Results: 1,442 articles were retrieved. 88 studies were included (41 clinical studies, 47 case reports). In consensus, 68 descriptions of symptoms were classified into 6 common and generic symptoms. Frequency of symptoms in clinical studies and case reports were reviewed, respectively; imbalance (91 and 86%), chronic dizziness (58 and 62%), oscillopsia (50 and 70%), and recurrent vertigo (33 and 67%). BV could be accompanied by hearing loss (33 and 43%) and tinnitus (15 and 36%). 15 clinical studies and 10 case reports reported symptoms beyond vestibular and hearing deficits such as limited social activities, depression, concentration, and memory impairment and reduced quality of life in general.
Conclusion: The literature on BV symptomatology mainly focuses on classic symptoms such as imbalance and oscillopsia, while only few report additional symptoms such as cognitive memory impairment and performing dual tasks. In fact, none of the reviewed clinical studies and case reports provided a comprehensive overview of BV symptoms. To develop a validated PROM, qualitative research using semi-structured and unstructured interviews is needed to explore the full spectrum of BV symptoms.
Bilateral vestibulopathy (BV) is a heterogeneous chronic condition in which the vestibular function is bilaterally absent or reduced (1). BV can be due to a dysfunction of the vestibular organs, nerves, and/or the brain (1, 2). In 2017, consensus was reached by the Classification Committee of the Bárány Society about the diagnostic criteria of BV (3). Symptoms for diagnosis include unsteadiness when walking or standing, movement-induced blurred vision/oscillopsia during walking or quick head movements, or worsening of unsteadiness on uneven ground and/or darkness (1, 3, 4). However, clinical experience and current literature point to a wider variety of symptoms (5). For example, many patients report a negative impact on physical and social functioning, and compromised cognitive abilities (6–8).
At this moment, questionnaires like the dizziness handicap inventory (DHI) exist to quantify the dizziness symptoms. However, these questionnaires are not specific for vestibular loss (9). Therefore, the objective of this study was to systematically evaluate the nature and frequency of BV symptoms reported in clinical studies and case reports. This would serve as the first step in establishing validated patient-reported outcome measures (PROM) specifically for patients with BV (10). This is a tool to measure patient perceptions of their own functional status and well-being (11).
Information Source and Search Strategy
A systematic literature search was performed according to the PRISMA statement in the bibliographical database PubMed based on the following keywords: Bilateral[All Fields] AND ((Vestibular[All Fields] AND (Hypofunction[All Fields] OR Failure[All Fields] OR Loss[All Fields])) OR Vestibulopathy[All Fields]) (12). At the beginning, a full search was performed followed by entering some additional restrictions. The outcomes of this selection were first screened by title and then also by abstract. The last selection included a complete reading of the articles found. The selections and full article analysis was performed by the first two authors (Florence Lucieer and Stijn Duijn).
Selection Criteria and Study Selection
A requirement in the basic search was that all articles were written in English. All publications reporting on symptoms of patients with BV were considered, including all types of BV (central, peripheral, or mixed etiology).
Articles were excluded in case of animal studies, if they did not report on BV, if they did not report on symptoms of patients with BV, if no or insufficient details on the frequency of symptoms were available, and in case of systematic reviews, comments, errata, or books.

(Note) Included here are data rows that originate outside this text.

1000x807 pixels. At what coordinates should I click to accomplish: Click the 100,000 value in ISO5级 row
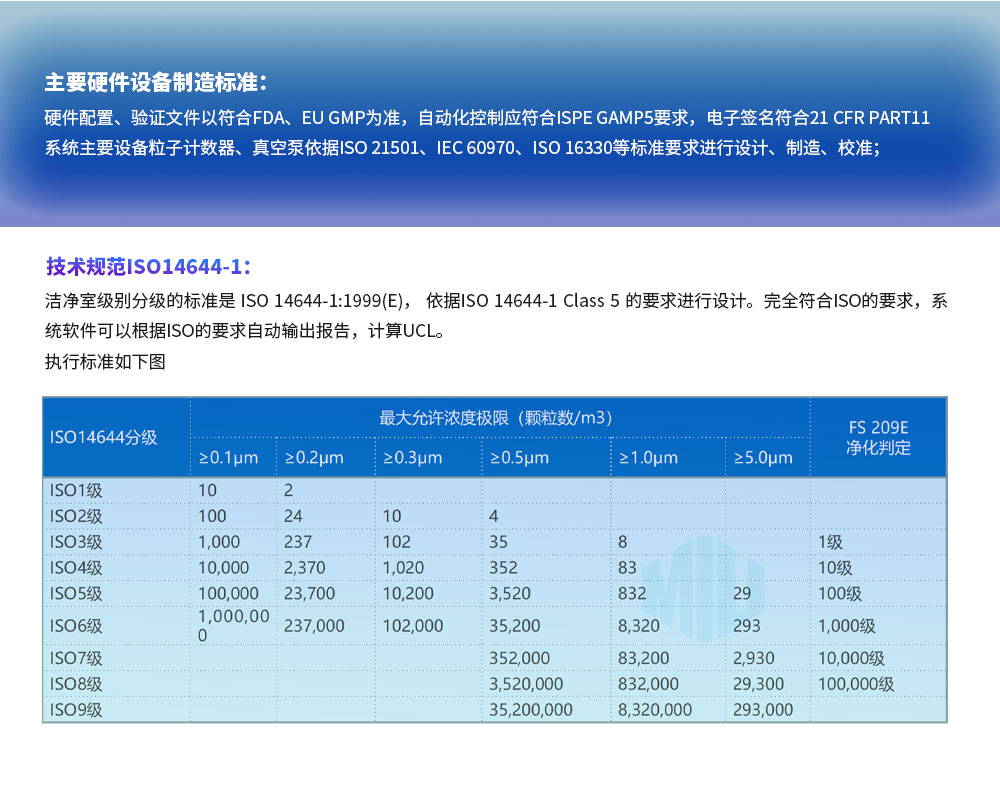pos(228,593)
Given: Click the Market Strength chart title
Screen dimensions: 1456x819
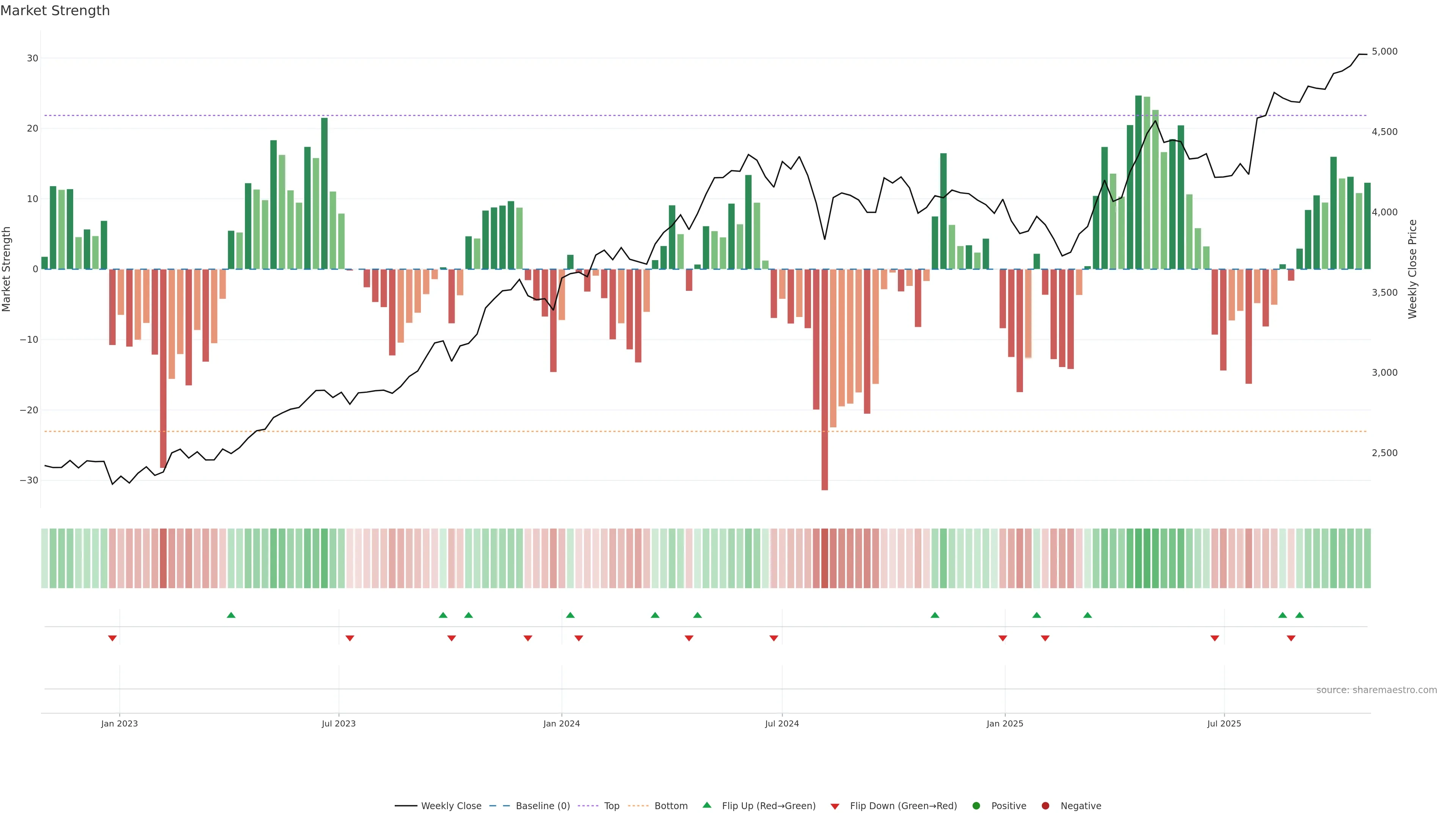Looking at the screenshot, I should pyautogui.click(x=55, y=11).
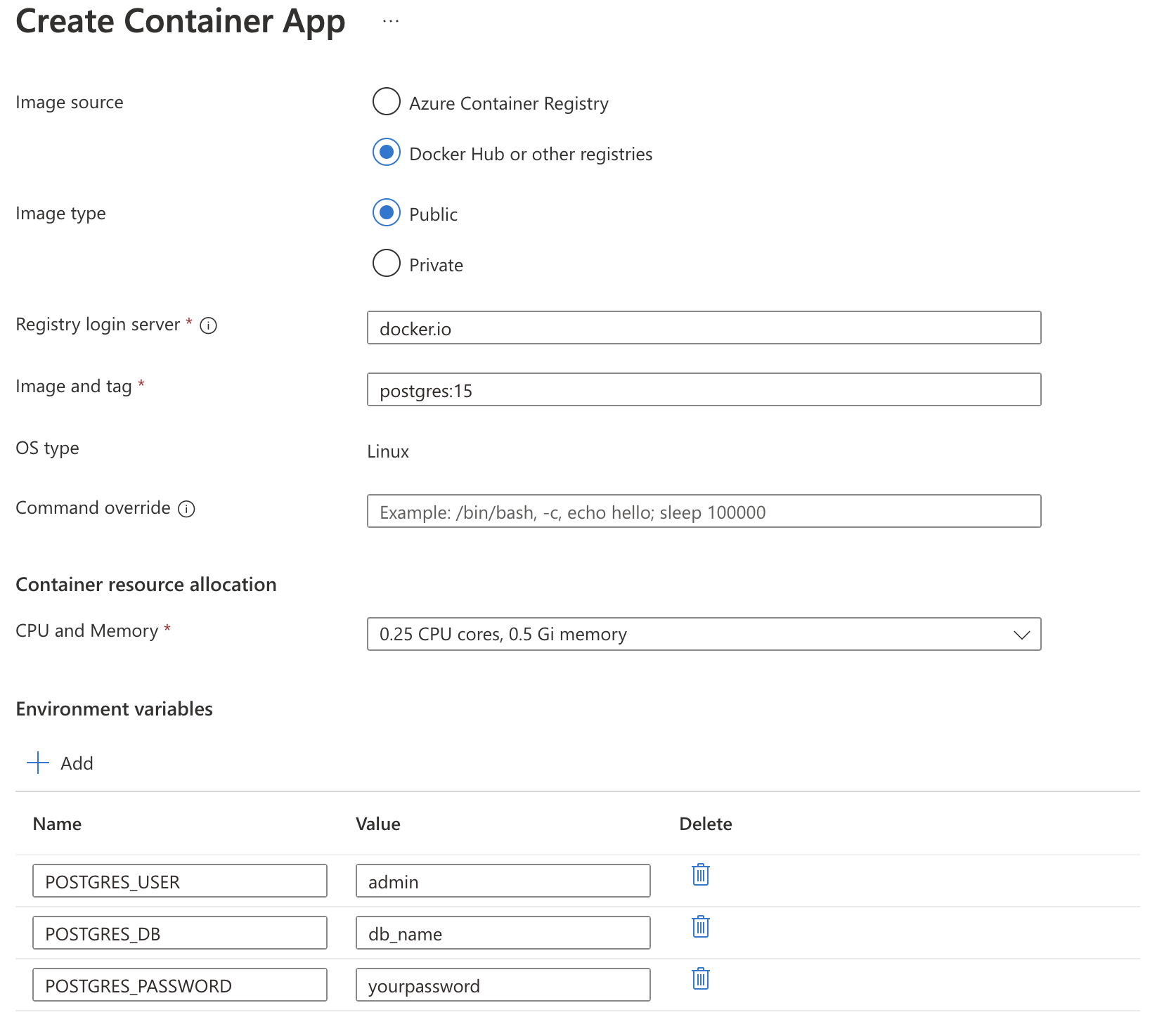
Task: Select Azure Container Registry image source
Action: [387, 101]
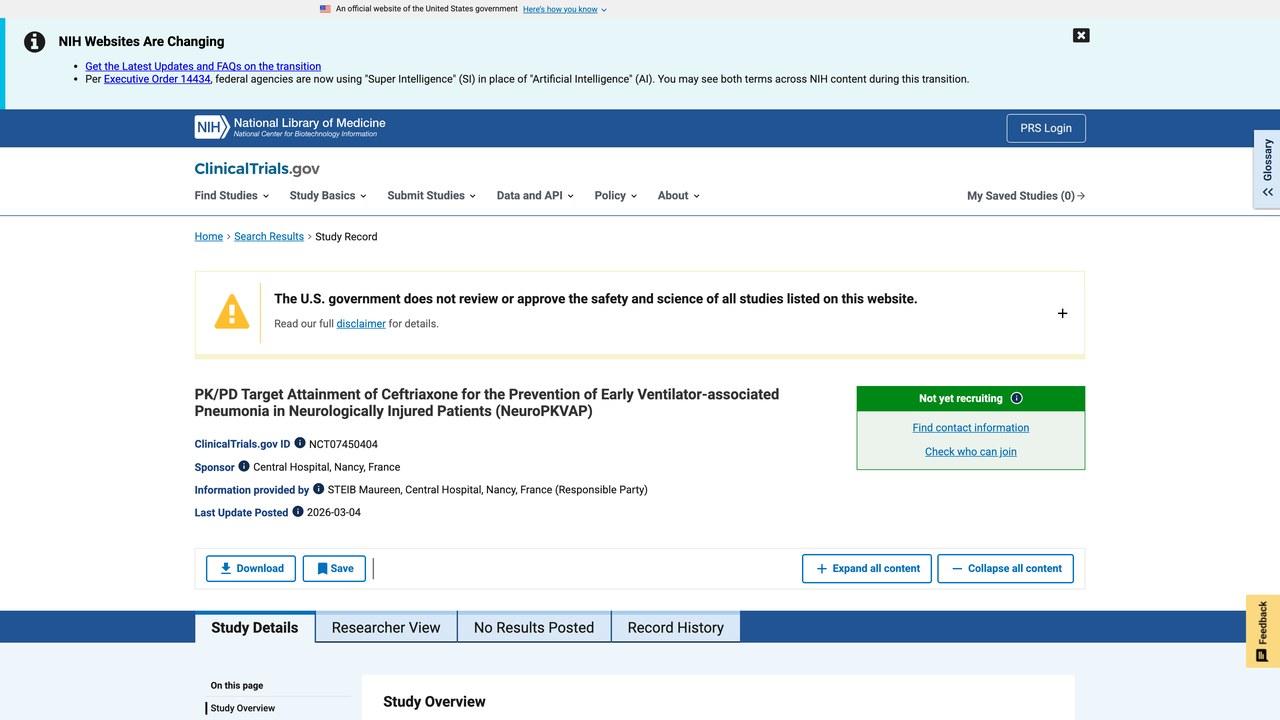Expand the disclaimer box with the plus icon
Image resolution: width=1280 pixels, height=720 pixels.
[x=1062, y=313]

Exclusion criteria were the same as for title screening. In case an abstract was not available, the full article was screened to search for any of the exclusion criteria.
In case the full article was not available, the article was excluded. Whenever the inclusion or exclusion criterion of an article included only “unsteadiness” or “oscillopsia,” or “unsteadiness and oscillopsia,” the article was excluded, so few reported symptoms could lead to a bias of interpretation of the frequency of the symptoms.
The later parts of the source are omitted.